The bottom line is, before you spend your money, spend some time understanding your options.  Stop by and visit us at one of our upcoming shows.  I am more than happy to spend the time with you helping you find your optimal solution.

Sunday, August 18, 2013

Coin Proof Sets - now what do I do with them?

I was recently asked "Should I keep my US Mint Proof Set in its original packaging and store it that way or should I take the coins out and store them individually in coin albums or coin cases?"  I am asked this question on the phone or at coin shows because so many people wonder about this.

Although coins kept in their original packaging from the US Mint may appeal to some collectors, most features of the packaging are not conducive to keeping the coins looking their best for the long term.  Proof sets of the 1930's and 1940's were originally packaged with coin housed in cellophane envelopes and placed inside a cardboard box.  Some newer proof sets have been placed in plastic "blister packs" for ease of processing. 

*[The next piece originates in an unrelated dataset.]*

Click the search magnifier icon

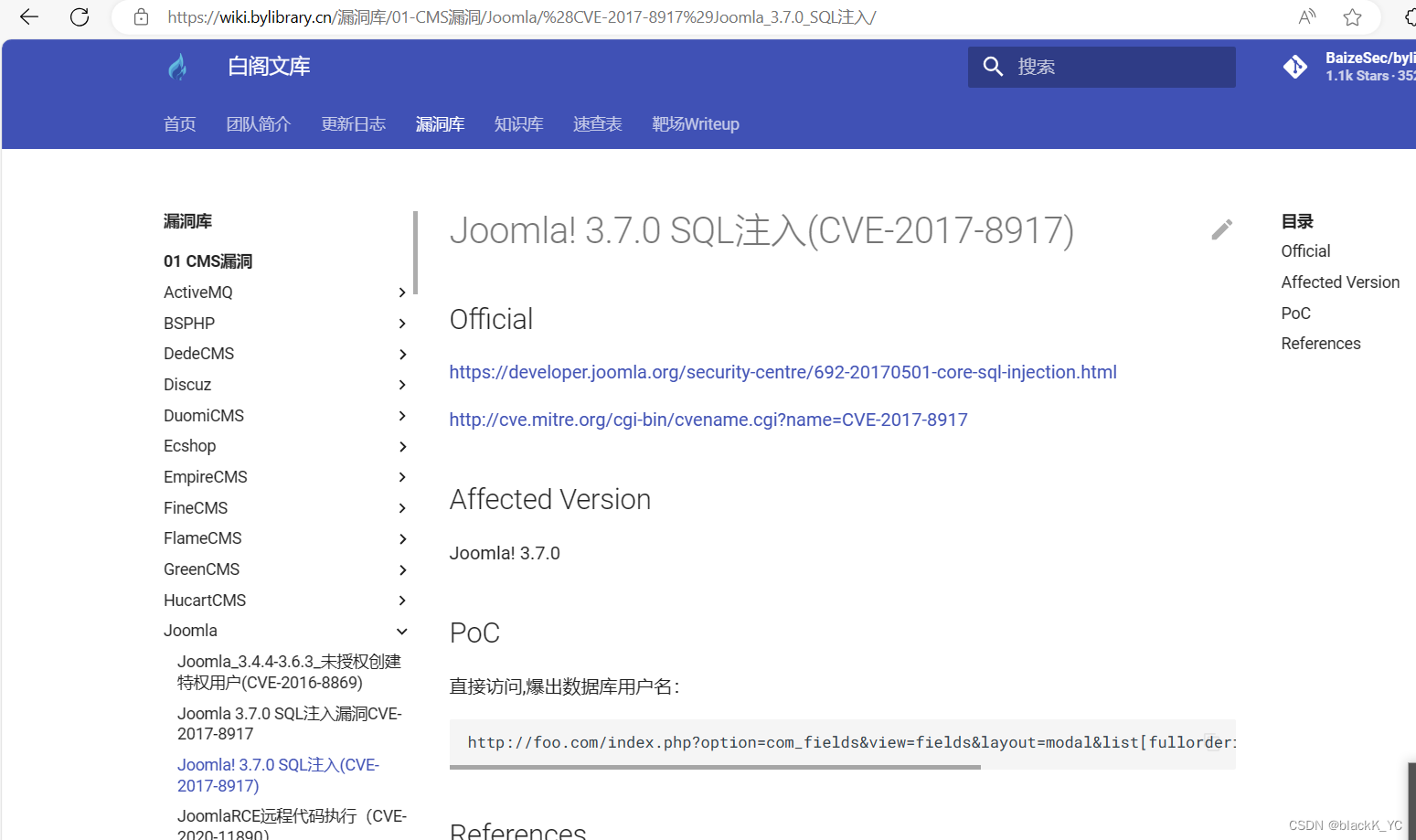pyautogui.click(x=993, y=67)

Original US Mint packaging is rarely air tight, which allows development of a haze or residual oil on the surface of the coin.  The haze can form gradually from contact with air borne substances in the immediate environment, and can be accelerated by humidity and temperature variation.  Over time, these unattractive residues not only can hide the original luster of the coin, in the most extreme cases, with the right combination of factors, they can even begin to corrode the coins!

While original Mint packaging adds some historical interest, it is simply not best for long-term coin storage.  If you decide to keep some of them in their original packaging, we do offer aluminum coin proof set cases for ease of storage and organization.  But if you decide to break them out of "their shells", I would suggest cleaning them off with a cotton polishing cloth, perhaps placing them in a coin capsule or coin flip, and then store them in a coin album or a coin case.  This will allow you to enjoy your collection, while insuring their long term protection.